===== TASK MATERIAL

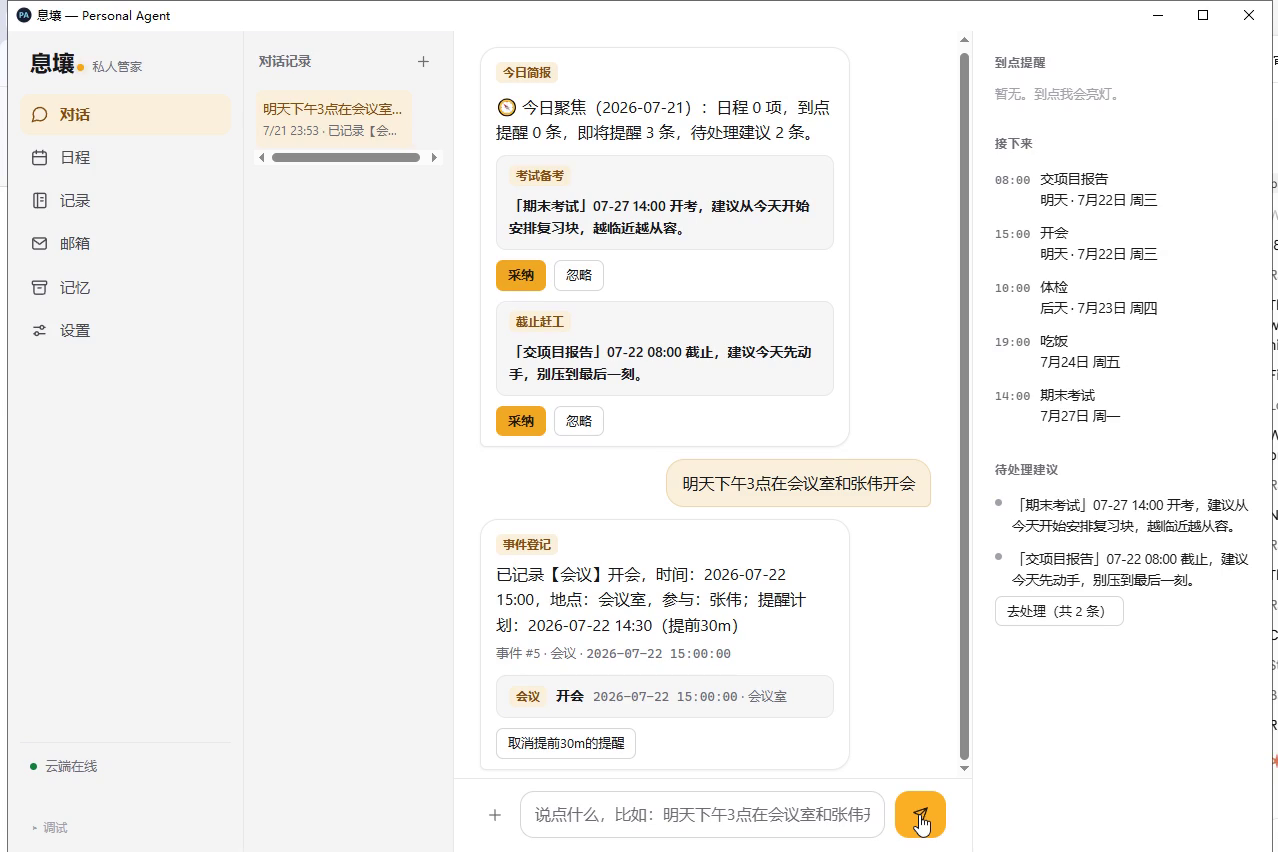Image resolution: width=1278 pixels, height=852 pixels.
Task: Open the 开会 event card in chat
Action: coord(665,697)
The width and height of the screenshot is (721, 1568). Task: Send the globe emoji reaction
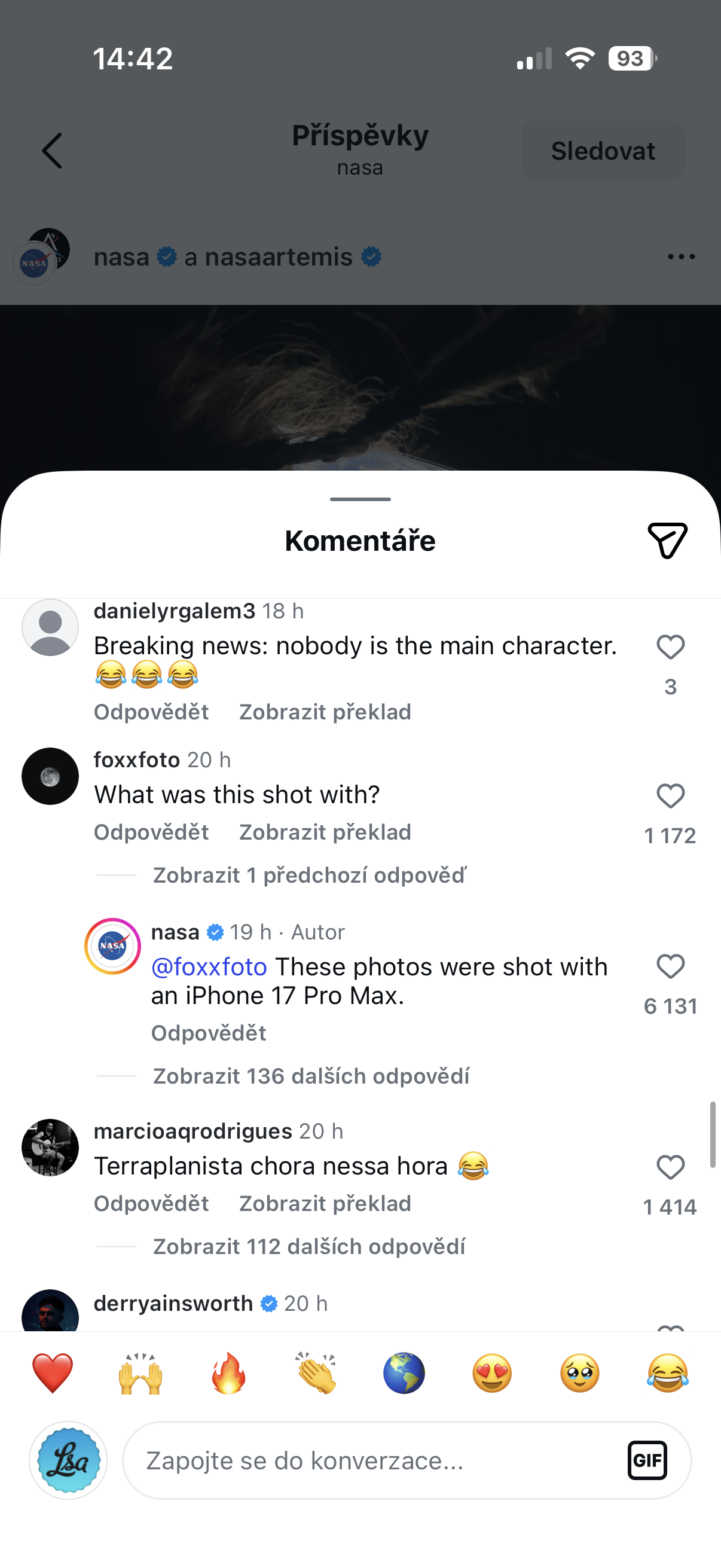(x=404, y=1373)
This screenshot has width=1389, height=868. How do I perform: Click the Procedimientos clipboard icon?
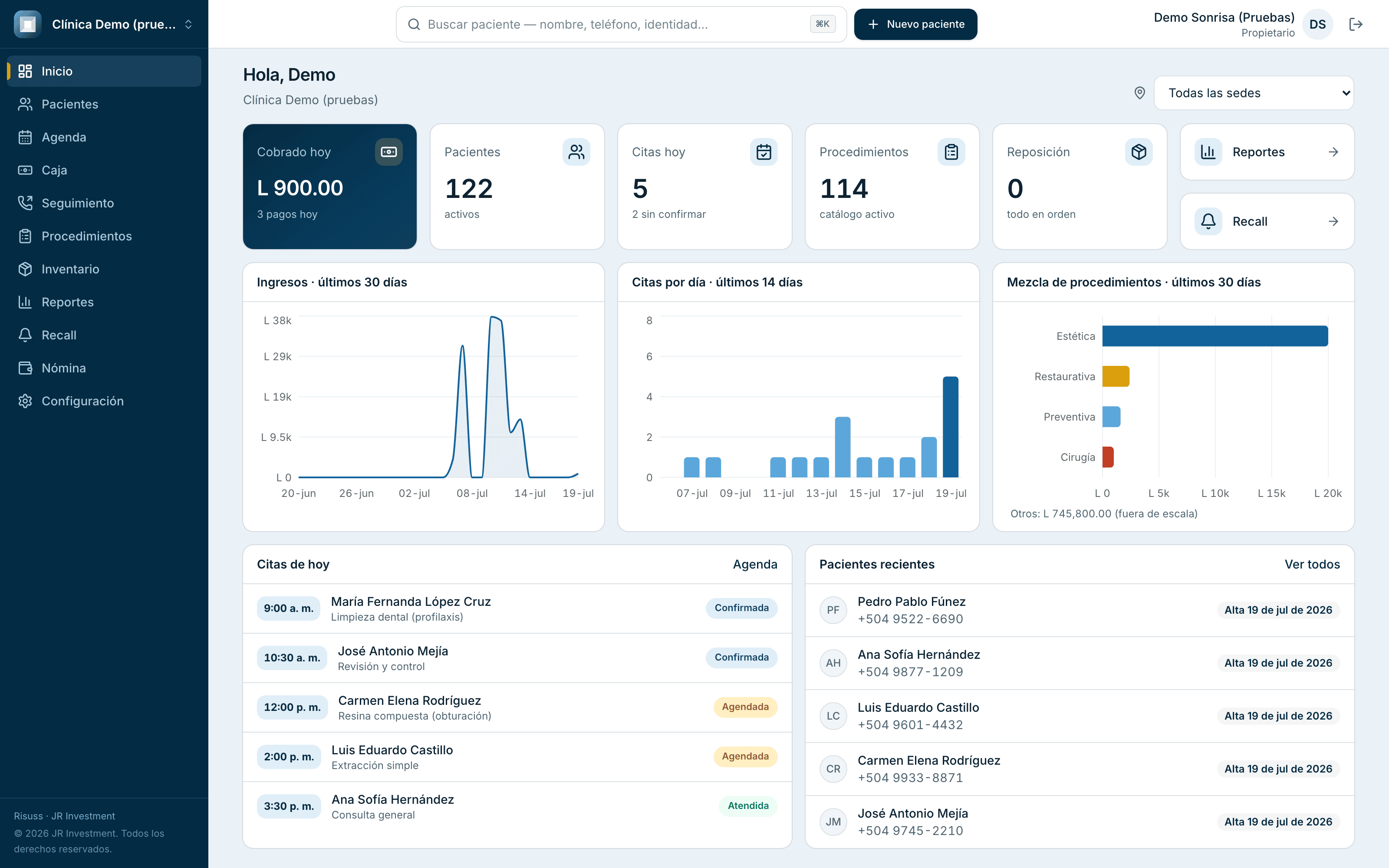pyautogui.click(x=951, y=152)
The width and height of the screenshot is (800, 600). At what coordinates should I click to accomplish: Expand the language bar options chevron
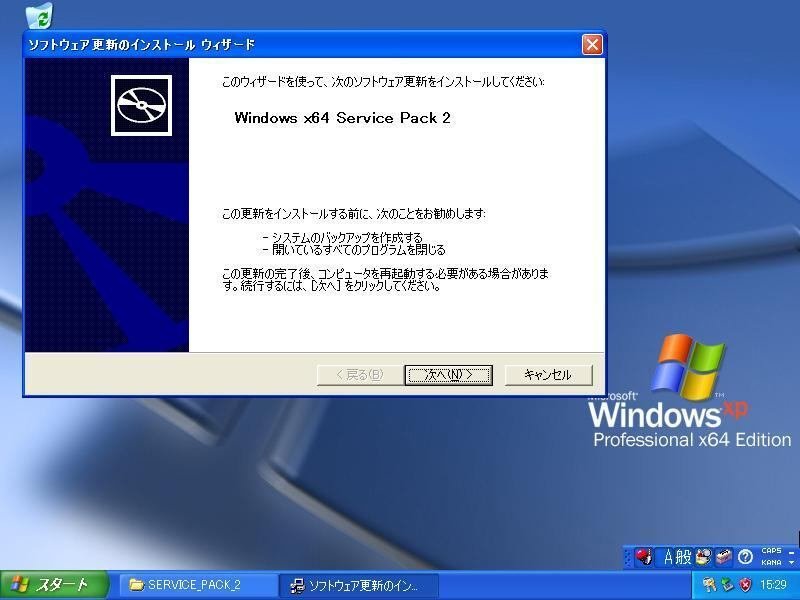792,563
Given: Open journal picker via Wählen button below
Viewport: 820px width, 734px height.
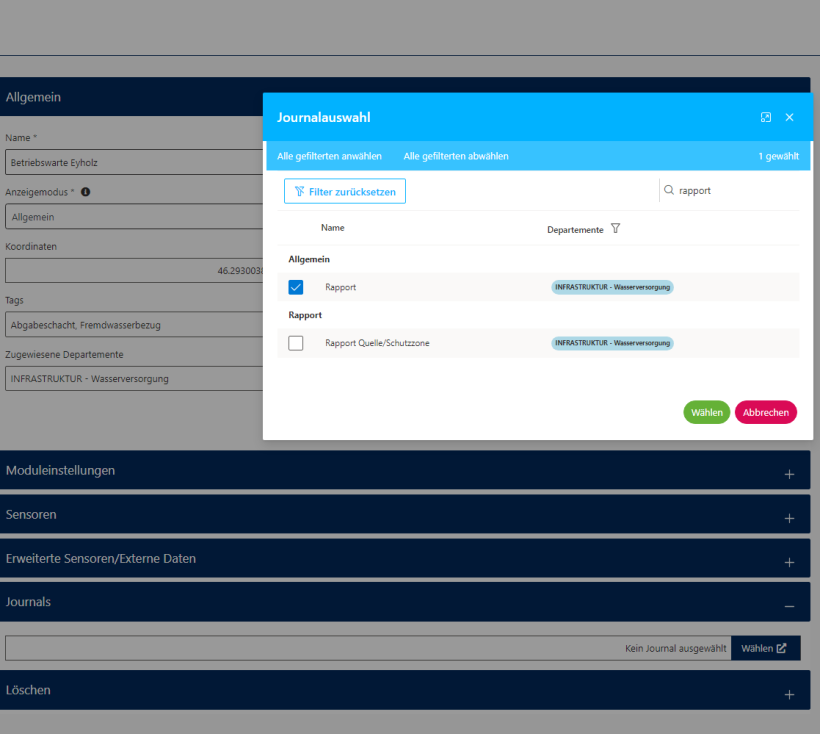Looking at the screenshot, I should click(x=765, y=648).
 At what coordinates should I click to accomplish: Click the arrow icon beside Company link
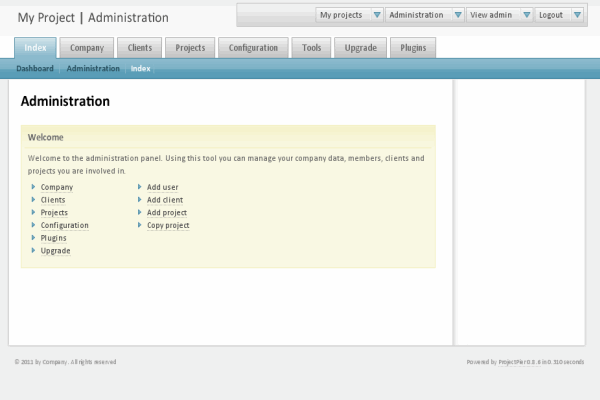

==========

WHAT IS EXPECTED:
Write out the text of the items above as a JSON list of strings, one string per line, skipping blank lines and leaving out the pictures.

RESULT:
[
  "Image resolution: width=1278 pixels, height=852 pixels.",
  "Task: Open the 开会 event card in chat",
  "Action: coord(665,697)",
  "The width and height of the screenshot is (721, 1568). Task: Send the globe emoji reaction",
  "(x=404, y=1373)",
  "This screenshot has width=1389, height=868. How do I perform: Click the Procedimientos clipboard icon?",
  "pyautogui.click(x=951, y=152)",
  "The width and height of the screenshot is (800, 600). At what coordinates should I click to accomplish: Expand the language bar options chevron",
  "792,563",
  "Given: Open journal picker via Wählen button below",
  "Viewport: 820px width, 734px height.",
  "Looking at the screenshot, I should click(x=765, y=648).",
  " At what coordinates should I click to accomplish: Click the arrow icon beside Company link"
]